Putting the characters in AR
In the meantime, Eran had been developing these adorable characters that looked like little house spirit versions of the devices they would represent. We put them into Unity, and used ARFoundation to handle the AR piece. Eran added animations for waking, sleeping, walking, talking, dancing, and shooting paper airplanes.
I built the logic to generate the correct characters and animate them accordingly, and so what was left was hooking up the node server to the Unity app so it could send data in real time.
Connecting the server and the app
Since my node script was now detecting packets, and the Unity scene was set up, the part that was left was being able to send data from the node script to the app on the phone while it was running.
For this, I used my longtime friend socket.io, and this Unity package socket.io-unity to allow my Unity app to be a client for my socket server. To be honest, this part was a bit of a mess - there were all sorts of issues with threading in Unity that made this tricky, but in the end it worked, and so my node server could tell Unity in realtime what was happening with the devices on the network.
Putting it all together
So now the pieces were all there, and it became about refining the animations, some of the AR stuff (we had some trouble with the shadow planes and occlusion as you can see above) and the look of everything.
But it was great to see it working - I could see that there was always a lot of action from my computer and my router (makes sense), and I think the little paper airplanes traveling around added a lot of flavor to the scene.
It was also cool to see, for example, that when I had the computer and printer characters in the scene, and I sent a print job from my computer, the printer would awaken from it’s “sleeping” state, the computer would send it paper airplanes, and my actual printer would print something out.
Cool but where can I download this
People have asked us if they can download this app, and the answer is: sorry, no. The reason for that is because the scope of this work was for a prototype, and it would take (a lot) more to make and support something that could be releasable. (I’m sure if you are also a developer you’d understand 🥺)

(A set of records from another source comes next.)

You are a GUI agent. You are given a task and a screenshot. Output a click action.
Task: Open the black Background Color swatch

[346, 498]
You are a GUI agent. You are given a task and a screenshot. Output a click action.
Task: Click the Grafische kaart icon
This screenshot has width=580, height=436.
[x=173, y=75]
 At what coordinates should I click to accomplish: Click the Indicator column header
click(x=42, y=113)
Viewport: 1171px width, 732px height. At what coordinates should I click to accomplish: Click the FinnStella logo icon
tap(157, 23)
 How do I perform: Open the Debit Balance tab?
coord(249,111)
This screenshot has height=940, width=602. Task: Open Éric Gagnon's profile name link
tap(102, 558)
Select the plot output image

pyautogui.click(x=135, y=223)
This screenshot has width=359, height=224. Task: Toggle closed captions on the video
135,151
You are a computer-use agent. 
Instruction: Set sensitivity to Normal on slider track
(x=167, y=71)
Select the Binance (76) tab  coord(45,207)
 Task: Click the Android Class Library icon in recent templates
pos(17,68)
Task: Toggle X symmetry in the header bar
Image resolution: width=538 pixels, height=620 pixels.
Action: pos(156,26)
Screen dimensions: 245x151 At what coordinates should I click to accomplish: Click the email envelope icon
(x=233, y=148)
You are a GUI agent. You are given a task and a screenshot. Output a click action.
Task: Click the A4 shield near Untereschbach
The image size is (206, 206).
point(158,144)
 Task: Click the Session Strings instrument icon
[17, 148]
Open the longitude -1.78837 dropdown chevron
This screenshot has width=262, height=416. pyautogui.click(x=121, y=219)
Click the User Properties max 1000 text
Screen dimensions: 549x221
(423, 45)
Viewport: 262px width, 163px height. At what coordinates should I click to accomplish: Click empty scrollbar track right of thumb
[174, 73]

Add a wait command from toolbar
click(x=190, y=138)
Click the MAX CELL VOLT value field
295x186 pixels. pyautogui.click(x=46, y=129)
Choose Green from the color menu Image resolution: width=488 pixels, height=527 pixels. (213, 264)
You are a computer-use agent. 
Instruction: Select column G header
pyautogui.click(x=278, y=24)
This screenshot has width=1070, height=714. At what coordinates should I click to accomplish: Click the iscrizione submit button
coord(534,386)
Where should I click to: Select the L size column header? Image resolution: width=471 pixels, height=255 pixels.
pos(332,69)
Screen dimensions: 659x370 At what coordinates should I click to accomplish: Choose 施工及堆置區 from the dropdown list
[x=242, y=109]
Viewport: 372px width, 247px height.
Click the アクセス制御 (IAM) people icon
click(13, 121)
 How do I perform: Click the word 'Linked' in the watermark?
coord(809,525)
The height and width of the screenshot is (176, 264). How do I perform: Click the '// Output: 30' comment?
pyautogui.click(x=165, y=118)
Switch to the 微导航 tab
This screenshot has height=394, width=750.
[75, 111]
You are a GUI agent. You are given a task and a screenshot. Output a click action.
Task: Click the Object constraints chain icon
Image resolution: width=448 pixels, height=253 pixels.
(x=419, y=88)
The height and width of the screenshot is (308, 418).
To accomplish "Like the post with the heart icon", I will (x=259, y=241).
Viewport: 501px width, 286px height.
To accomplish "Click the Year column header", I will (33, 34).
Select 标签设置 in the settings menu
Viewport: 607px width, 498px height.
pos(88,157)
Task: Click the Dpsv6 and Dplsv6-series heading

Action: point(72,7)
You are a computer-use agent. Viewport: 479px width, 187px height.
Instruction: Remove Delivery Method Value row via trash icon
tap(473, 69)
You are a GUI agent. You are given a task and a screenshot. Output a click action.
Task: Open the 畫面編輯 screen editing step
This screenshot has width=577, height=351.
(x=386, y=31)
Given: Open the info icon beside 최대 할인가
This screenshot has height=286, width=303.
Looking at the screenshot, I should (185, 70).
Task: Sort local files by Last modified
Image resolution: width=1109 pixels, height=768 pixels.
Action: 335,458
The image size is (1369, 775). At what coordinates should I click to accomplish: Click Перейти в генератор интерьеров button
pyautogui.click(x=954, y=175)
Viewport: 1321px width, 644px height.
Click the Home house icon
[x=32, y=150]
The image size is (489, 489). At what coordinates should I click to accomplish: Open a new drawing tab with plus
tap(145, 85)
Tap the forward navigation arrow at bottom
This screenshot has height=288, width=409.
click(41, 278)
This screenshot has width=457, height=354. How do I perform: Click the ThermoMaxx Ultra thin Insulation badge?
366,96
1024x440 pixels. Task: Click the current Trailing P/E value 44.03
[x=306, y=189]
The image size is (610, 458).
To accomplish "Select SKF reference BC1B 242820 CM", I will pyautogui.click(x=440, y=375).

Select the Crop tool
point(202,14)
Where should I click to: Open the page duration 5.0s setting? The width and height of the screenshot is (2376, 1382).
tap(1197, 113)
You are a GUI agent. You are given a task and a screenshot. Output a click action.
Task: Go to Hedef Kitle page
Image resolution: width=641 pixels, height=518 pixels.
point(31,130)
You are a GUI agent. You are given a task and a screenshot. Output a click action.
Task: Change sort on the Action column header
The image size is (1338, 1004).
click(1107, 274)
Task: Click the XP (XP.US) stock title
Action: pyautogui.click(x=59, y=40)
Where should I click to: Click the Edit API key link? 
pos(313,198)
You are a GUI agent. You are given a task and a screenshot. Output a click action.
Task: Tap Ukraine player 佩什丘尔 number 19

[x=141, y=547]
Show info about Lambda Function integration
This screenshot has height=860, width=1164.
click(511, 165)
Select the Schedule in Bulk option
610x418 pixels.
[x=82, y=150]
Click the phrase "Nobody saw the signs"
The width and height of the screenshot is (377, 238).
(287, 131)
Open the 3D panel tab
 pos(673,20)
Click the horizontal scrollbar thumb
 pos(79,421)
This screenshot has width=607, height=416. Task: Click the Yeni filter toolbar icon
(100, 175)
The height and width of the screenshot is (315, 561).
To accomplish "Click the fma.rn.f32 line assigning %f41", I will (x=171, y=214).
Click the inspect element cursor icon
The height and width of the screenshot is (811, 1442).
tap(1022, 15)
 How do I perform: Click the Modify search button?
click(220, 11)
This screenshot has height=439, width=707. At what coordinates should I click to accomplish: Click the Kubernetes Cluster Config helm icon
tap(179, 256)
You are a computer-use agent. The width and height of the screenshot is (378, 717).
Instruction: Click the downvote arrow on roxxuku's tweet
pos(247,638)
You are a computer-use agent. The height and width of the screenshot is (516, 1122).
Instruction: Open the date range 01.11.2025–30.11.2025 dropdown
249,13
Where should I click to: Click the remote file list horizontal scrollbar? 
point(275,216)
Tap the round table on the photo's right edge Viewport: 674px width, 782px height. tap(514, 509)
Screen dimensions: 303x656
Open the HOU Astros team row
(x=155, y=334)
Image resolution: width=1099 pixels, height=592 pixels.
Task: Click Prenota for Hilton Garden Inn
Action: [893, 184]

Obviously, the two-part local node server + app thing wouldn’t work on a larger scale, so that would be one thing that would have to change to make this into a releasable app.
For me, a lot of this project hearkened back a class I took in grad school a few years ago: Tom Igoe’s Understanding Networks (so shoutout to Tom).
I’m happy with what we did here - the technology we used isn’t groundbreaking by any means, but as I said above, it was important to me that this project was “real,” and not speculative renders. Technology is ~happening~ all around us, and I think there is value in making the invisible things visible, as well as in taking a more playful approach to visualizing something as dense and inscrutable as packet sniffing. Also I’m just obsessed with the characters Eran created, and it was so delightful to work with him again. Thanks again to SPACE10 and IKEA for supporting Invisible Roommates.
Okay, so I intended to write a bit about other things I’m doing, but this ended up being so long that I think I’ll just save it for next time.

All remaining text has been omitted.